His life is proof that greatness is not a single moment. It is a direction — and Alan Page has always known which way he was headed.
Frequently Asked Questions (FAQs)
1. Who is Alan Page?
Alan Cedric Page is a retired NFL Hall of Fame defensive tackle and former associate justice of the Minnesota Supreme Court. He was born on August 7, 1945, in Canton, Ohio, and is widely regarded as one of the greatest defensive players in football history.
2. What team did Alan Page play for?
Alan Page played 15 seasons in the NFL, primarily with the Minnesota Vikings and later with the Chicago Bears.
3. What award did Alan Page win in 1971?
Page was the first defensive player in NFL history to win the NFL MVP Award, which he received in 1971.
4. When was Alan Page inducted into the Pro Football Hall of Fame?
Page was inducted into the Pro Football Hall of Fame in 1988.
5. Who was Alan Page’s wife?
Alan Page was married to Diane Sims Page from 1973 until her death in 2018. They met while she was working for General Mills and he was playing for the Minnesota Vikings.
6. What is the Page Education Foundation?

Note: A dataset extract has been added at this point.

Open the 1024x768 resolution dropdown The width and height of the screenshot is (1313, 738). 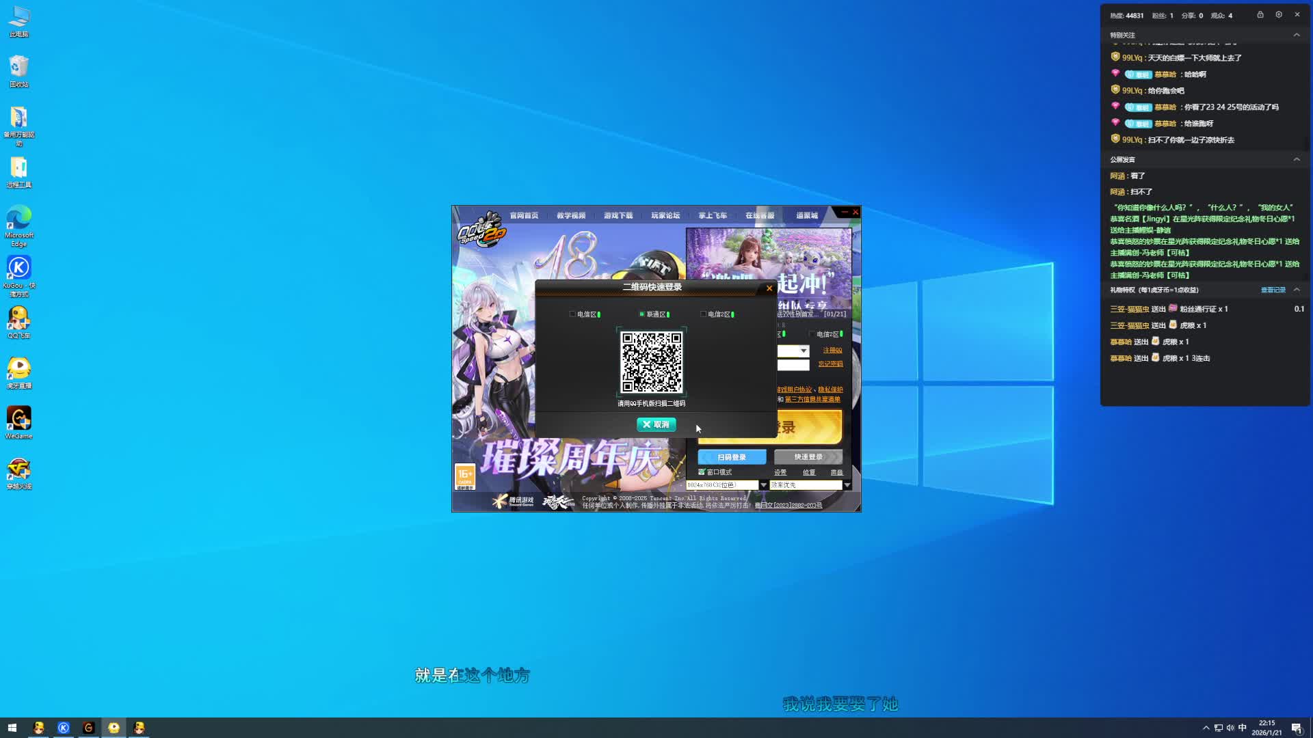764,485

The Page Education Foundation, established in 1988 by Alan and Diane Page, provides educational grants to students of color to attend colleges in Minnesota. Recipients are required to commit to volunteering and mentoring younger children in their communities.
7. Did Alan Page have children?
Alan Page and Diane Sims Page had four children: Nina, Georgi, Justin, and Kamie.
8. What honor did Alan Page receive in 2018?
In 2018, Alan Page was awarded the Presidential Medal of Freedom, the highest civilian honor in the United States, recognizing a lifetime of extraordinary achievement both on and off the football field.